A new exhibition at the National Gallery of Art in Washington, D.C., explores the tumultuous, passionate, artistic relationship between the two artists.
"In many ways, [it] is a romance of two like minds who admired one another greatly; and who I believe completely relied on one another for artistic and emotional help," Oliveira says. "Their relationship is a sort of an elevated, intellectual love affair that tied them to one another for the rest of their lives after they met."
They left behind no diaries, no letters. National Gallery curator Kimberly A. Jones says it was a passionate but platonic aesthetic attraction. "There's no indication that there was anything romantic between the two of them," Jones says.
So what was the relationship between this American in Paris, and a Frenchman, 10 years her senior, who was known and respected in artistic circles?
"It was all about the art, and that kind of laser focus and 100 percent dedication to the art that they really shared," Jones says.

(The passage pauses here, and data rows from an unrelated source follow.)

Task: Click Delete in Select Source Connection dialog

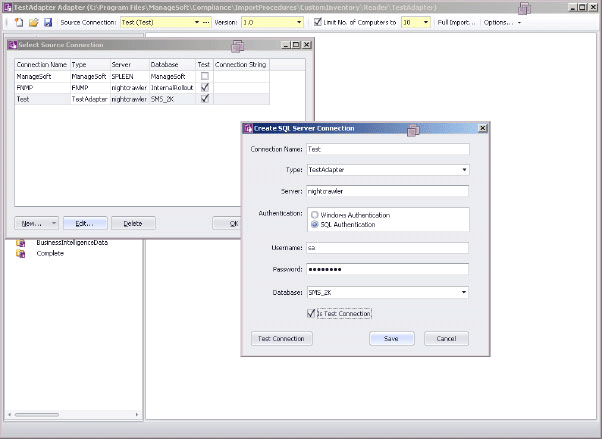Action: (133, 223)
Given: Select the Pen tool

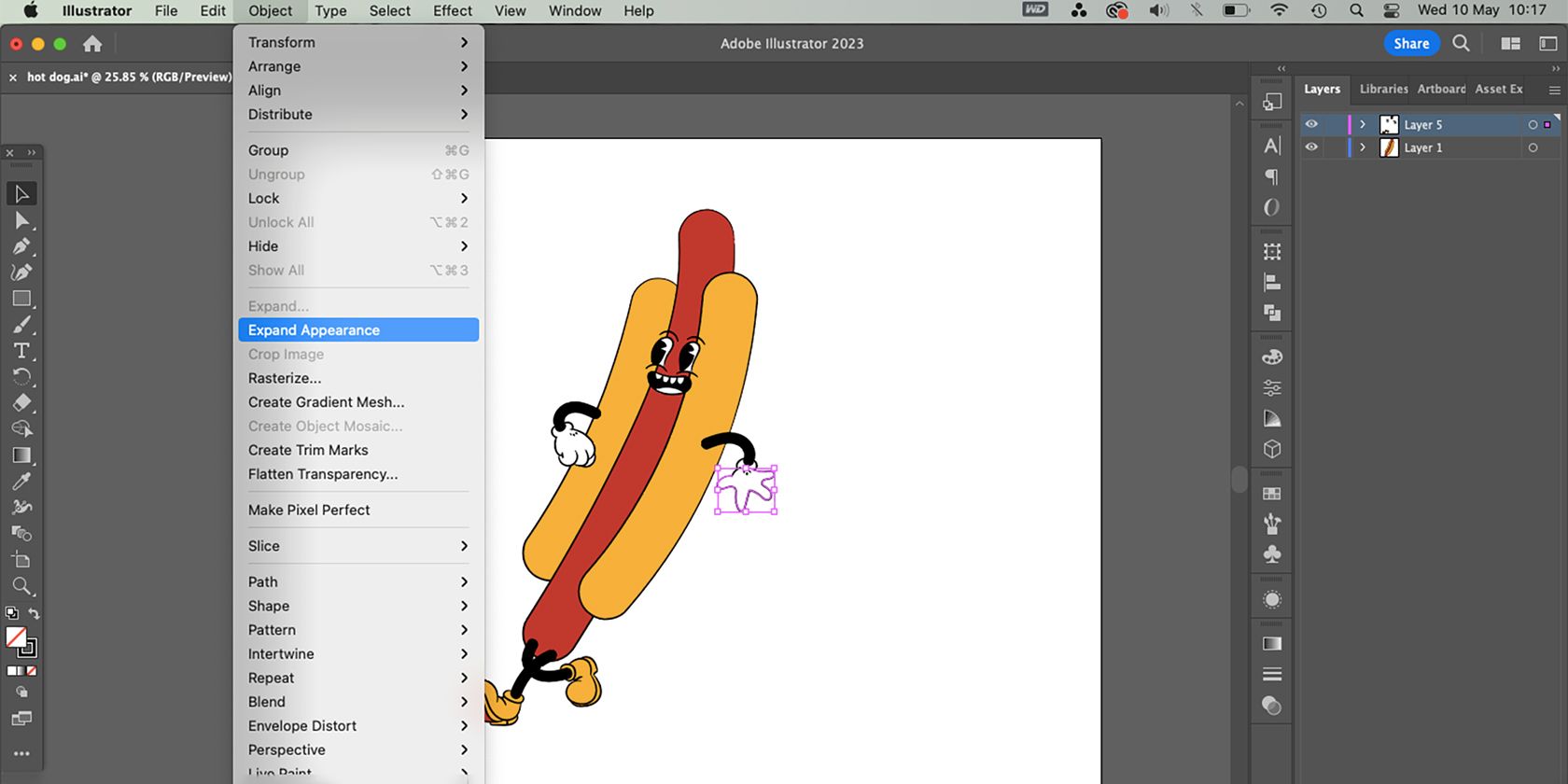Looking at the screenshot, I should click(x=21, y=246).
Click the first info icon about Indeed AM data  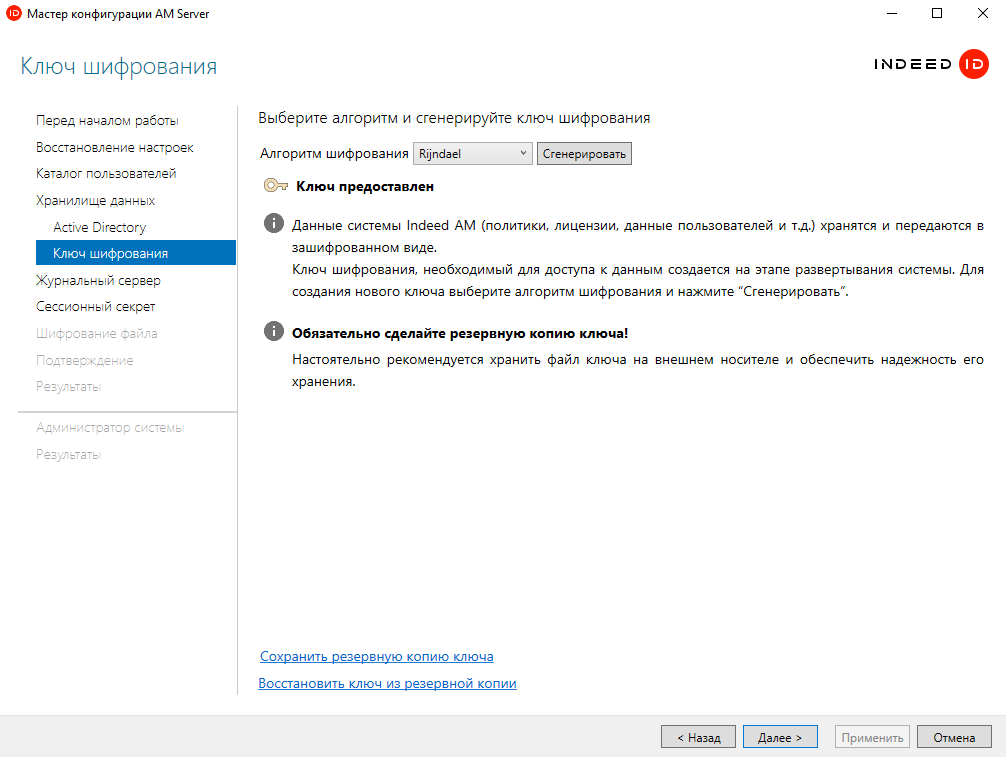click(273, 223)
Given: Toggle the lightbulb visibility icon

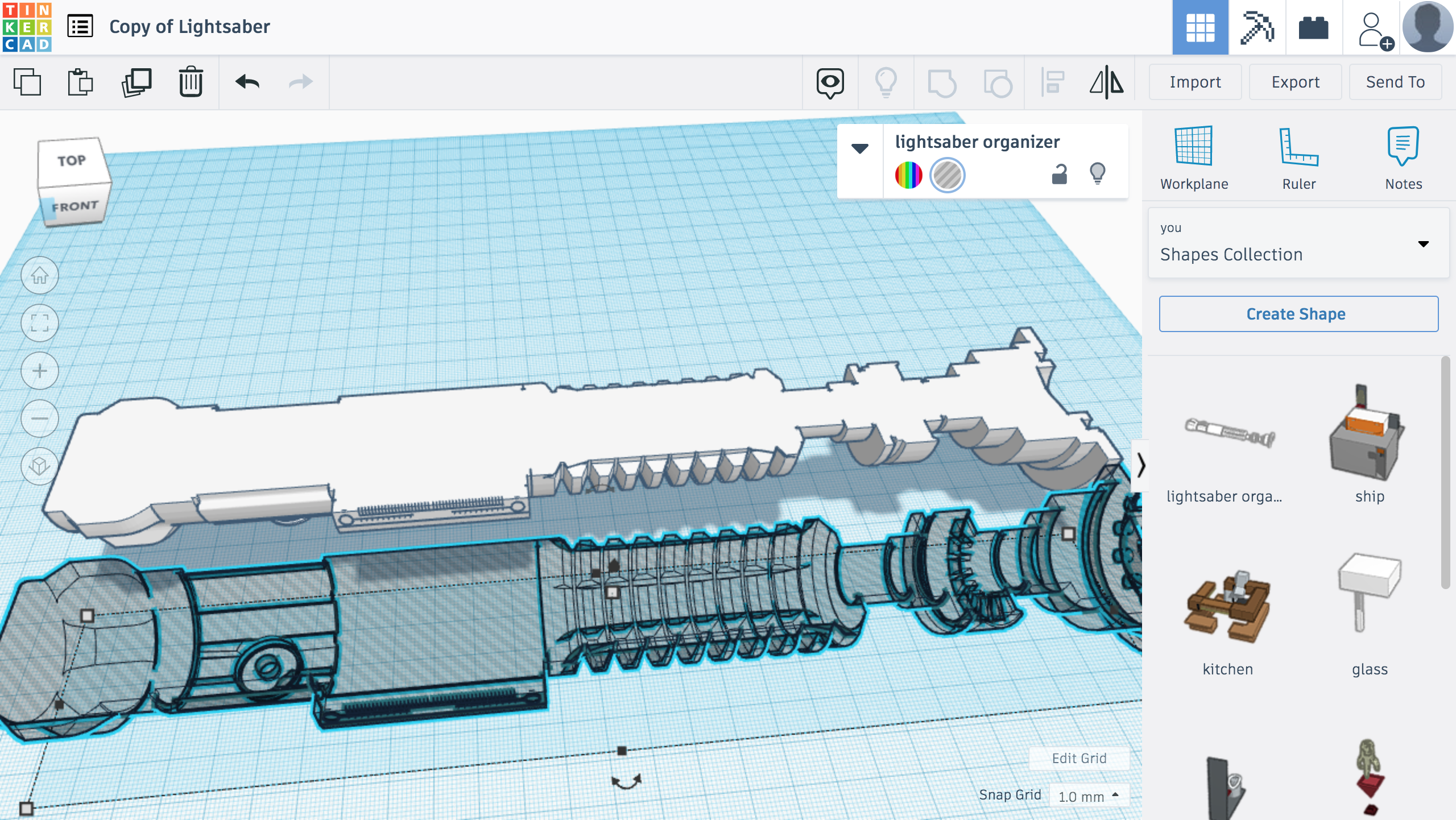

They met in 1877. At 33, Cassatt was studying painting in Paris. At 43, Degas' work was on view around town. "Even before she actually met him she recounts how she had seen one of his pastels in a storefront window and she pressed her nose up against it and was just dazzled by what he was able to do," Jones says. "She knew his art and was thinking this is the direction I should be going in. So he really did change her path."
Oliveira — who did a tremendous amount of research for her novel — says before the Degas dazzle, Cassatt had been trying to master a more traditional approach.